I’m considering to use Bokeh for some of our more complex visualizations within a non-Python web application. What I understand is that there are 2 options for embedding:
standalone documents
Bokeh applications running on a Bokeh Server
I think I like Bokeh Server most because, as far as I understand, in that case our Python data scientists can also build in Bokeh the interactions to query the data. But I wonder if it also meets our other requirements:
it’s important that access is restricted to authenticated users, these users are allowed to see only their own data, so we need a mechanism to pass through authorized access. Authorization within our platform is enforce by OpenID JWT tokens. For me it’s not clear how to realize authorization in combination with Bokeh server websocket sessions. Is this were bokeh.client is for?
Bokeh Server serves documents for every client, the source data for our Bokeh app is around 100MB, what does this mean for our resources when we have, for instance, between 100 and 500 concurrent users?
Any help or hints to make a good choice between Bokeh server and stand alone documents is highly appreciated!
No idea how to work with JWT here, but for the generic case of regular sessions and a cookie with a session ID, I would generate a Bokeh session ID on the backend when a user is authenticated and save this ID in a cookie and somewhere on the backend. On the frontend, I’d call add_document_from_session with that session ID. Then, the backend could access that session ID via an instance of the Document and check the user’s authorization against it.
A relevant bokeh serve option, if you want to research this further:
--session-ids MODE One of: unsigned, signed or external-signed
Data size
Well, it doesn’t matter what you use if you really send out a 100MB document to each user. You will have problems with both standalone and served documents if you have 100-500 concurrent users.
But do you really send that much data? I understand if you have that much data. But Bokeh doesn’t send it all if you don’t give it all to it.
If you really do that, how does your UI look? How responsive is it?

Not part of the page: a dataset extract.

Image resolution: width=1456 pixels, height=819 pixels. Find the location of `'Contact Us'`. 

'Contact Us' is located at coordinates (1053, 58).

Unfortunately things really always come down to specifics. I’ll try to offer a few comments, though.
Auth
bokeh.client is a way for Bokeh server sessions to be connected to or initiated from a Python process, as opposed to being initiated by an HTTP connection from a browser. This can be useful for auth in the context of embedding a Bokeh app in another (e.g. Flask) web app. The Flask process and the Bokeh server process share a secret. The Bokeh server can be configured to only open sessions for session ids signed with the secret. Since only the Flask app has the secret, only the Flask app can successfully create and embed sessions. You can put the Flask code behind whatever Flask auth scheme you need/want.

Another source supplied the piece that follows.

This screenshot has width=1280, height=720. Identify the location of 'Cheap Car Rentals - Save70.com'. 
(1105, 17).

A newer option, if you just want to run a Bokeh server by itself, is “auth hooks”. These allow you to accept/reject incoming HTTP(s) requests to the Bokeh server. Here is a simple example using a basic bearer auth header:
In practice you’d want to implement something more robust, e.g.OAuth, etc. The auth hooks give you the place to do that.
That said, you could also use the auth hooks in conjunction with a Flask embed too, and in fact the auth hooks are probably exactly where you would want to intercept an inspect a JWT token. But in this case you could potentially use the simpler server_document I think, instead of having to create a manual session with bokeh.client and embed it with server_session. (Some exploration around this might be needed)

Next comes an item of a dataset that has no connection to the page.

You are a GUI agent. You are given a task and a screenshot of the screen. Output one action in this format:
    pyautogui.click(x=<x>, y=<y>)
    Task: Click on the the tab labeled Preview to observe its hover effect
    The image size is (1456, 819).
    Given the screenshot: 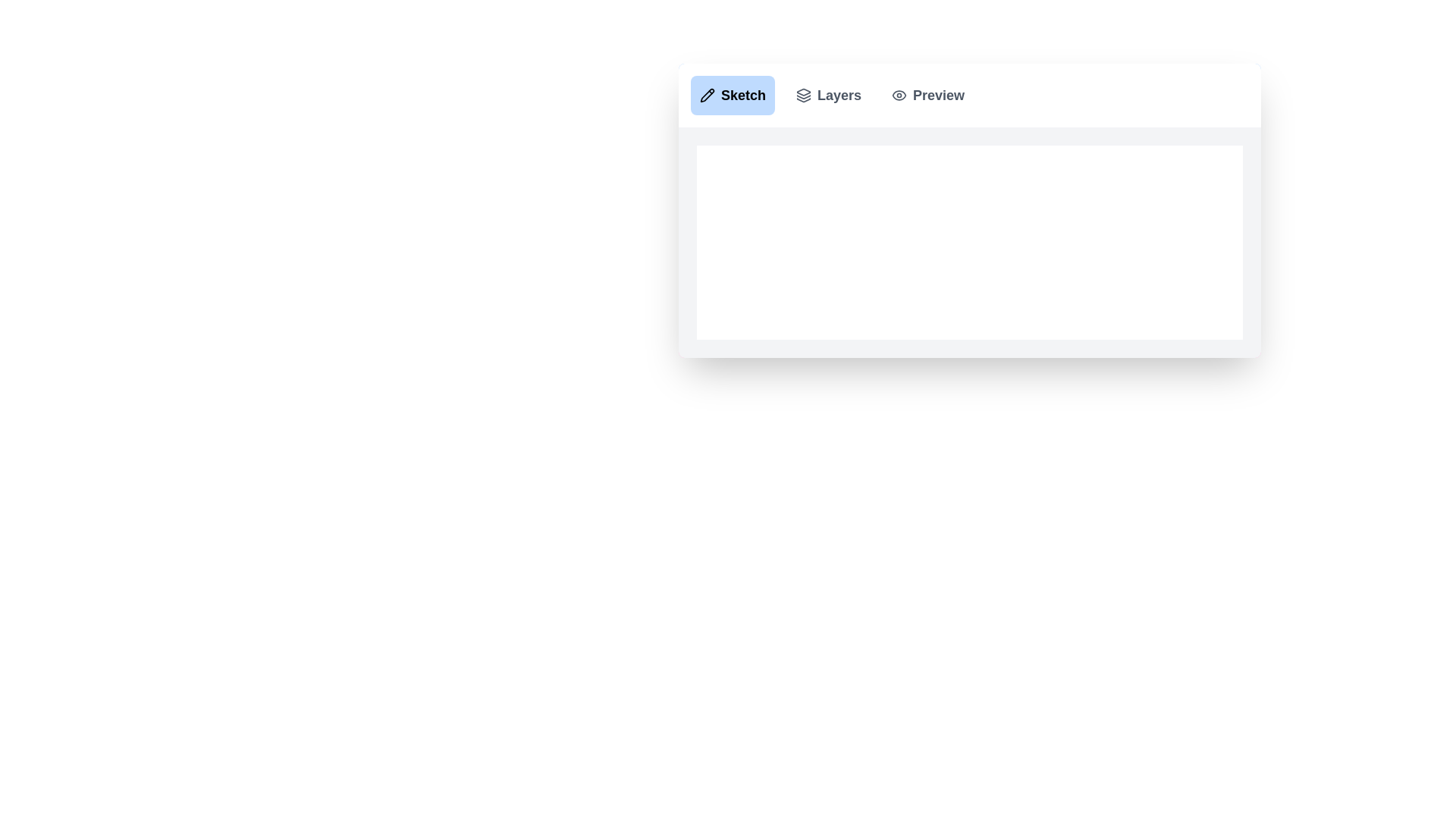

Also to note tangentially: Bokeh 2.0 is coming out soon and there are some notable improvements you will probably want:
SRI hashes for loading CDN resources
better support for making headers/cookies directly available to app code
Bokeh’s will use internal JWT tokens for authorizing the websocket connection
these can be be signed, like session ids
can have an expiry
will not be sent via query arguments (so won’t end up in logs)
Data
Do you mean all clients need read-access to the same 100mb data store? Do they all need all of it all the time? Or they all need access to different parts? Or do you mean each client has potentially its own unique 100mb data set? There’s lots of possibilities and details matter here.
@Bryan we (Mathijs and I are colleagues) are considering implementing a temporary solution, aiming to use the JWT functionality in 2.0 for the final release. Could you give any indication what ‘soon’ would be? Looking at GH, I see the milestone is 95% completed, with 7 open issues. E.g. ‘anytime this year’ would already give us some guidance as to guidance. Of course no strings attached, open source being best effort and all. Will have a look whether I could pick up one of the open tickets myself (if it’s not out of my league skills-wise).